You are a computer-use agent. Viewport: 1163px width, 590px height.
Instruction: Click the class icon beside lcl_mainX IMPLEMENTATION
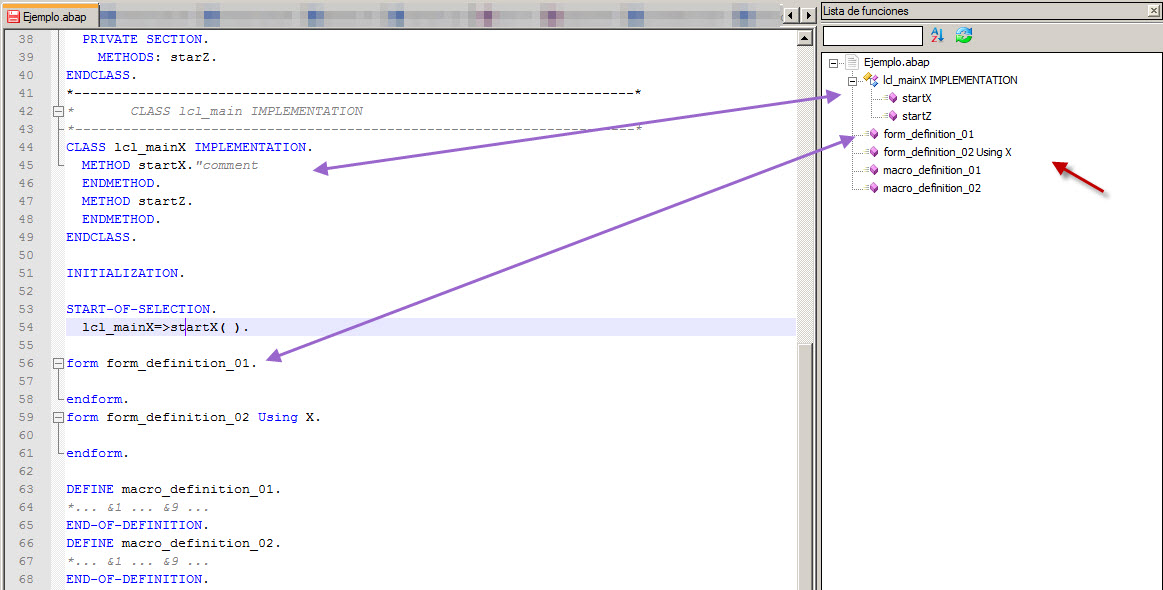point(871,80)
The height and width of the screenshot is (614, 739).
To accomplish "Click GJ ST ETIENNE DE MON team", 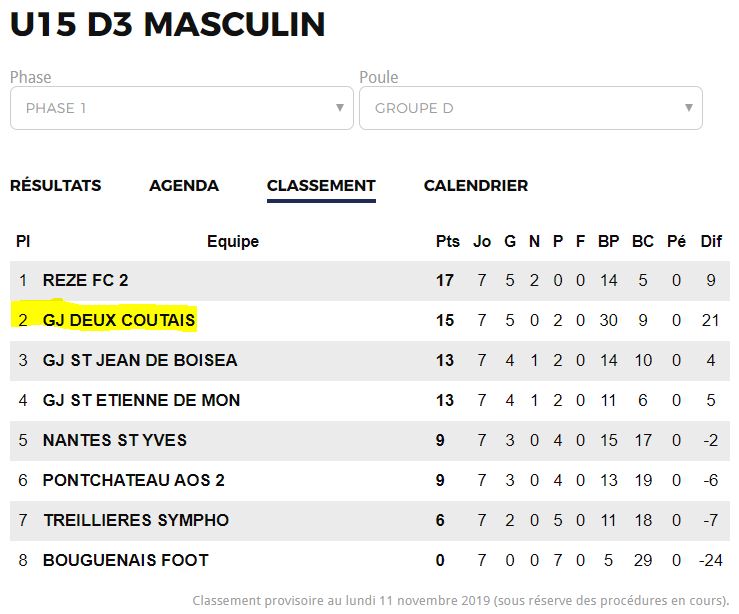I will pyautogui.click(x=141, y=401).
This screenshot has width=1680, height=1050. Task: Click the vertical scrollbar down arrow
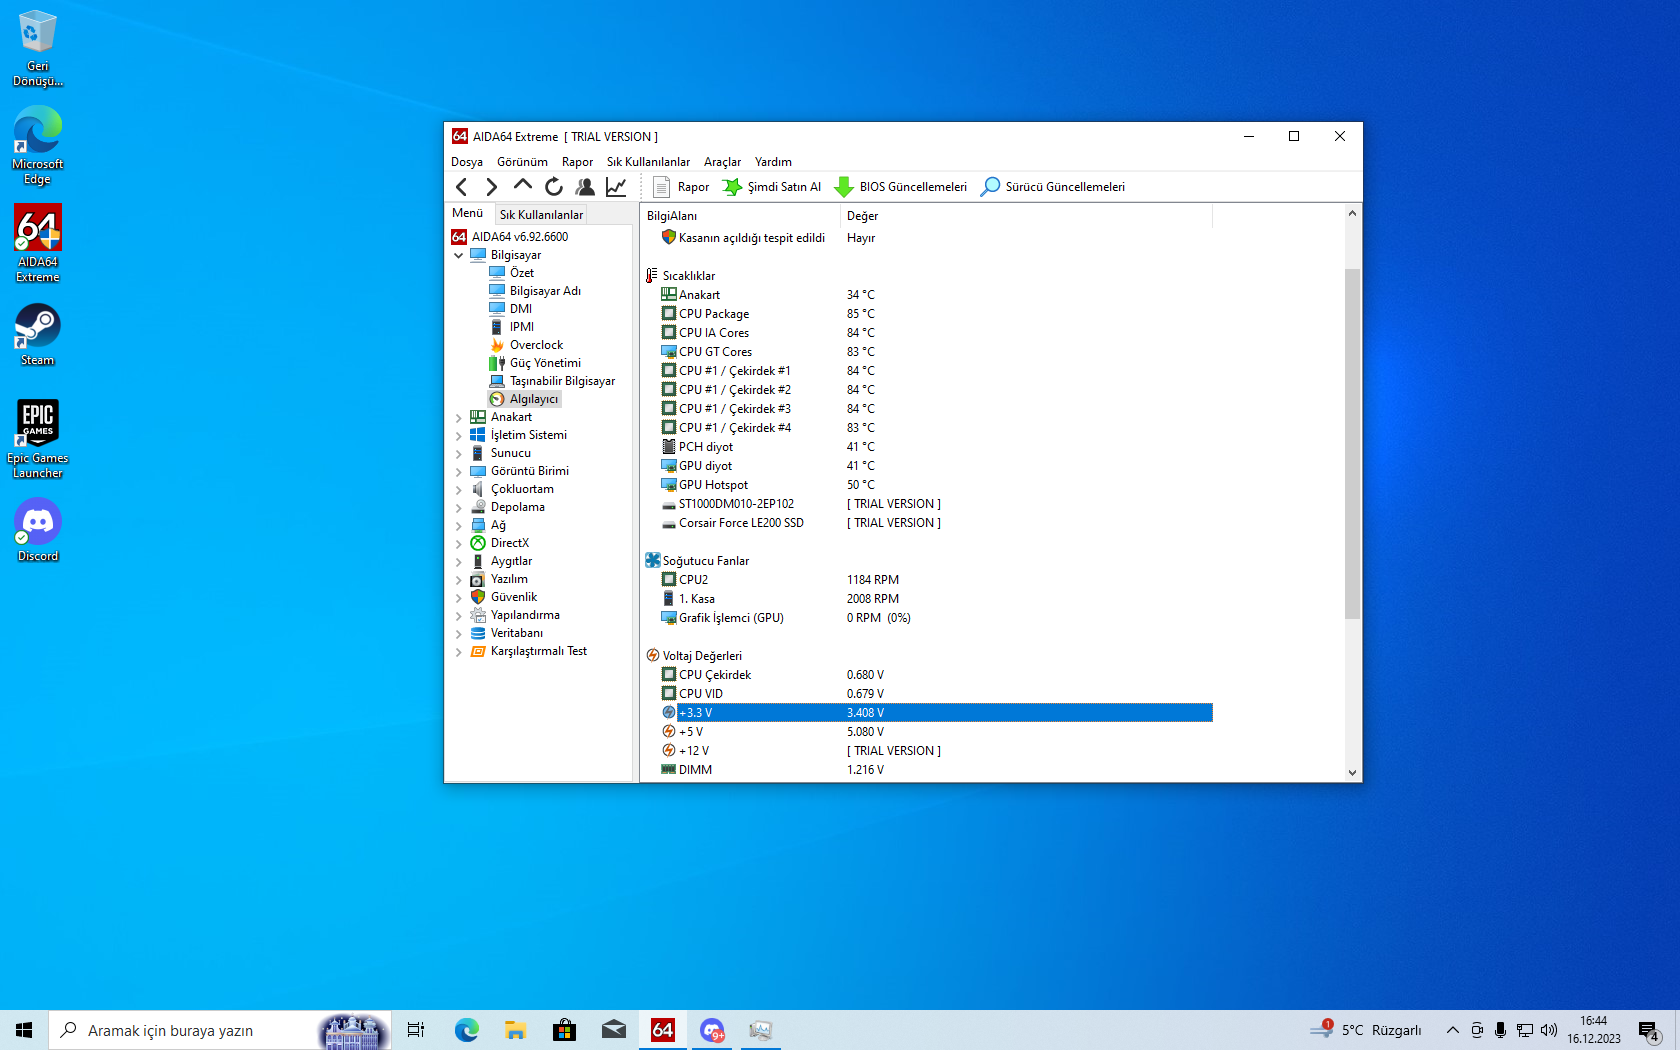pos(1352,772)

_Exercise prompt_
The range to transcribe runs from the line holding "This screenshot has" through the final line of the data above; copy it exactly and exclude the pictures.

_Reply_
This screenshot has width=1680, height=1050. Task: Click the vertical scrollbar down arrow
pos(1352,772)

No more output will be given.